Por ejemplo, cada vez que iba al médico sentía que me hablaban de las consecuencias negativas que mi cuerpo iba a tener y nunca conversamos acerca del por qué tomé la decisión de hacerlo, porque era mi felicidad la que estaba en juego. Nos dicen: tu cuerpo es tuyo, pero estas decisiones no las puedes tomar porque no estás en tus cabales y alguien tiene que decidir si lo que quieres hacer con tu cuerpo está bien o no.
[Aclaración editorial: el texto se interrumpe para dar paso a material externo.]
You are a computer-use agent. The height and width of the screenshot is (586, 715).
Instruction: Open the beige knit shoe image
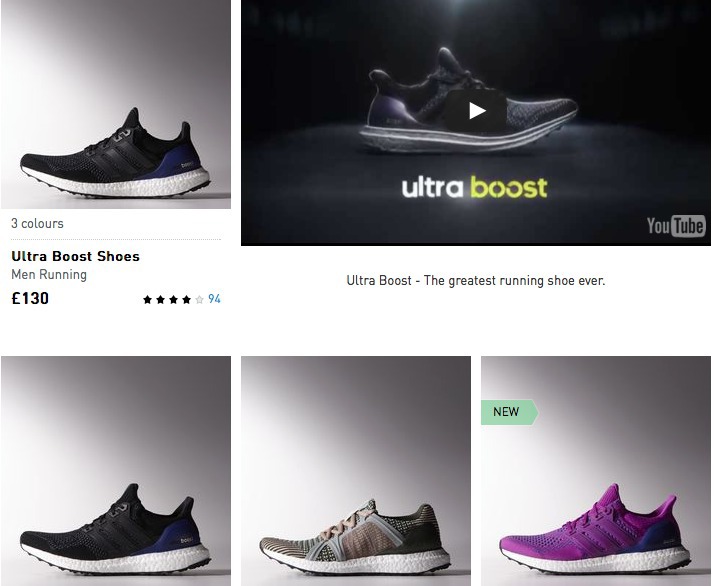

A mí me gustaría recibir un acompañamiento que no esté enfocado en cuestionar mi cordura, sino en darme herramientas para afrontar el proceso de cambio y la transfobia. Porque además, nosotras tenemos que vivir en un mundo donde cada vez que salimos a la calle debemos aguantar comentarios o agresiones de personas que deberían estar en terapia para aprender a manejar sus emociones y no ir agrediendo a los demás.
A veces me siento cansada de luchar. Las comunidades que somos históricamente marginadas o que vivimos oprimidas por el sistema de poder, terminamos siendo las abanderadas de nuestros procesos emancipatorios. Todas luchamos por el derecho a existir de formas diversas. Solo que en mi caso, además de hacerlo en mi día a día, lo hago también en mi trabajo. Entonces a veces me pregunto qué sería de mí si no hubiese tenido que dedicarme a defenderme, no solamente por ser trans, sino también por ser mujer. Y trabajar por la defensa de otres.
Yo no quiero que todas las políticas públicas y las decisiones que se tomen sobre las personas trans sean desde la mirada cis y desde la espectacularización de lo trans. Quiero que haya más personas trans en las esferas donde se toman decisiones y que sean esas personas trans las que ayuden a formular políticas públicas integrales. Y por eso voy a luchar toda mi vida.